In relatively simple neural networks, like the one presented in Figure 3, it may be possible to glean some meaning from these individual nodes; however, in practice, these neural networks can contain hundreds of layers with hundreds of nodes per layer for complex tasks in industries. As one extreme case, GPT3, OpenAI’s flagship natural language processing tool built using a deep neural network, uses 175 billion parameters. For context, the simple linear model contains two parameters, where the more complex model contains five – as the number of parameters grows, computation costs increase dramatically, while the parameters themselves lose their meaning compared to simpler models.
In response to this inverse relationship between model complexity and interpretability, designers of these tools employ various methods to better explain and interpret predictions, encompassing the growing field of ‘explainable AI’ (XAI). In addition to a litany of model-specific approaches which go beyond the scope of this post, some model-agnostic approaches include:
- Model simplification. In many cases, simpler models (including the linear regression approach outlined above) offer comparable levels of accuracy to deep learning approaches while being highly interpretable. The trade-off here is relatively straightforward – deep learning models tend to be more accurate than simpler models due to their ability to model more complex relationships. However, how much more accurate they are depends on how complex the data generation process is in the first place – if an analyst is modeling something with well-defined simple relationships, a deep learning approach may not be worth the additional complexity.
- Secondary modeling of inputs and outputs. While it may seem counter-intuitive, it is possible to train a neural network to make predictions and then train a second, more interpretable model to use the neural network’s output as a target variable. This approach preserves the predictive power of deep learning while allowing analysts to leverage simpler models to audit the decision-making process – however, this approach tends to struggle to explain outliers, which may be the most important to disambiguate depending on the application.

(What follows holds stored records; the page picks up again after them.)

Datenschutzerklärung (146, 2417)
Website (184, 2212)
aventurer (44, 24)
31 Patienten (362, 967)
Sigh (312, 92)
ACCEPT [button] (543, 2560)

- Feature dropout/sensitivity analysis. Various subsets of the original features can be fit using a machine learning tool to tell which features are most effective at increasing accuracy. Similarly, data can be modified to test which features suffer most from the introduction of noise. The downside is typically computation – for models that are hugely computationally intensive to fit, repeatedly training can be a costly endeavor that may or may not lead to significant insights into the model’s decision-making process.

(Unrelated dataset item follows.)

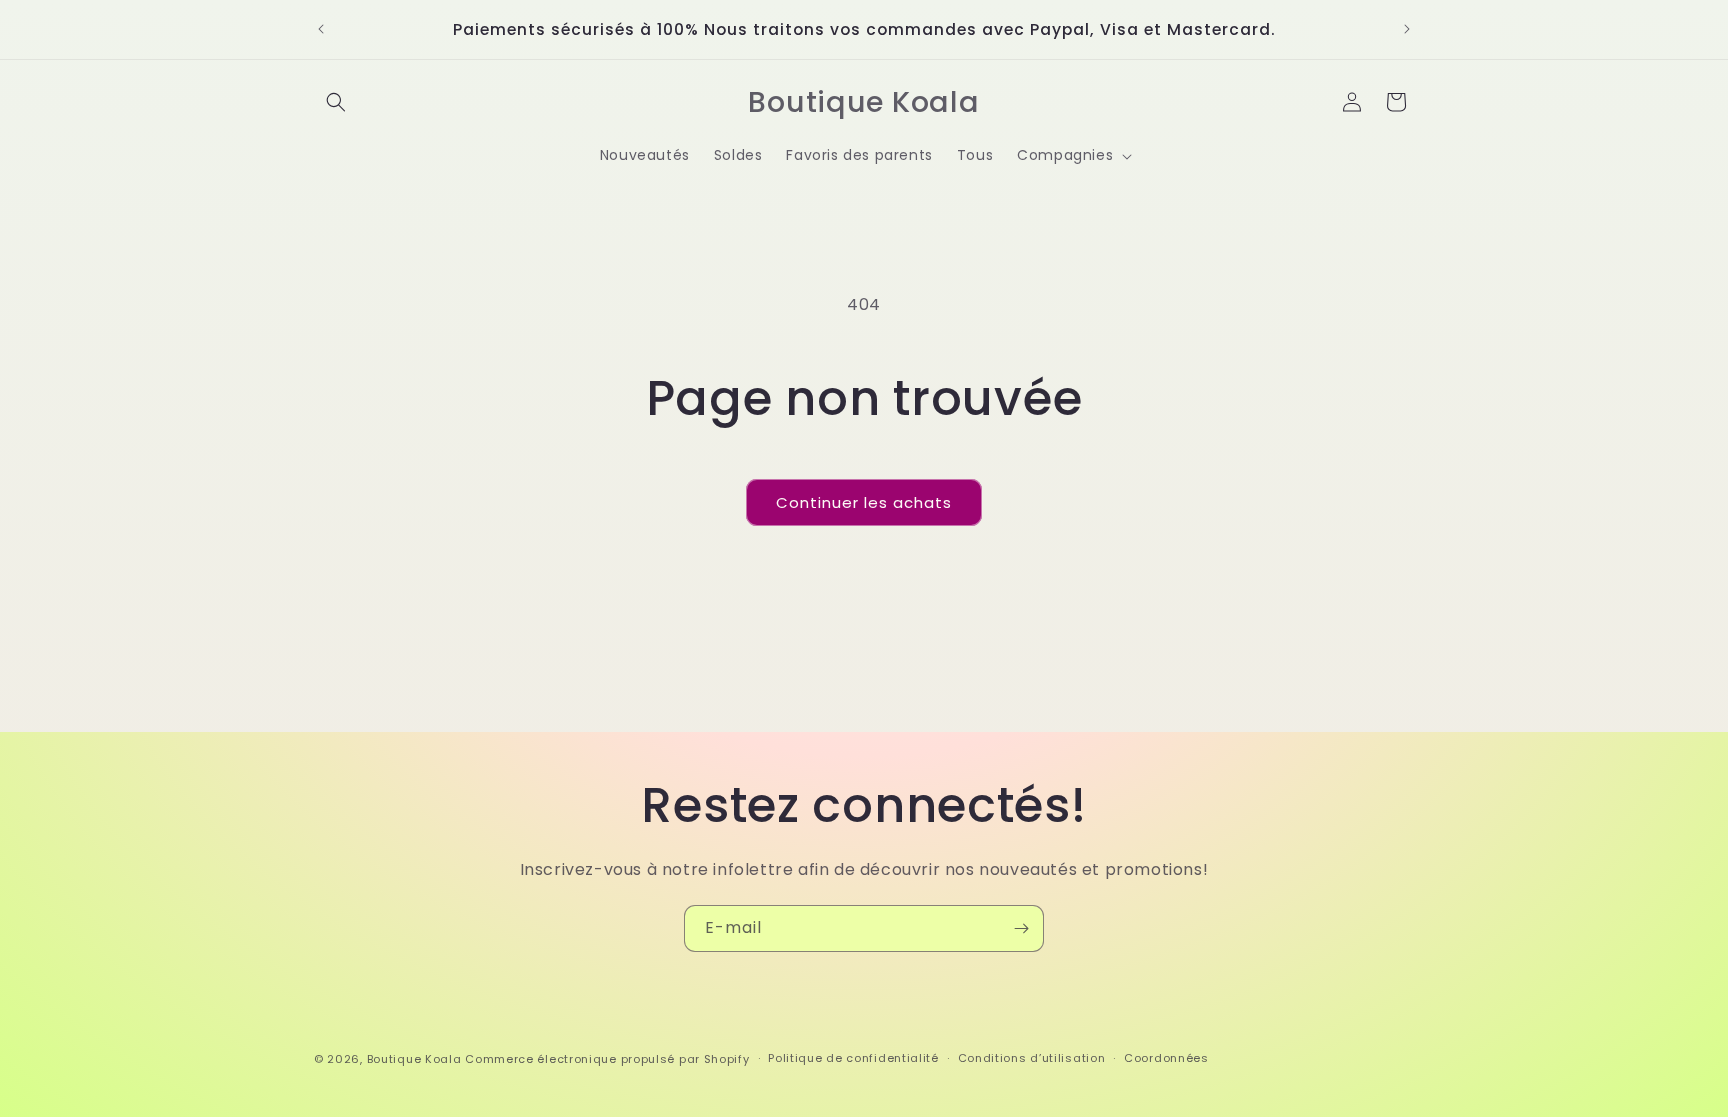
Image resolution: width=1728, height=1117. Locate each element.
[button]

Ultimately, interpretability is paramount when attempting to understand whether a machine learning tool is discriminating against protected groups, robust to adversarial attacks from bad actors, and well-suited for unseen data. The ability to explain the decisions made by these models represents a major challenge for researchers and businesses alike – but unlocking this ability would allow AI innovation to flourish while being kept in line with inclusive values.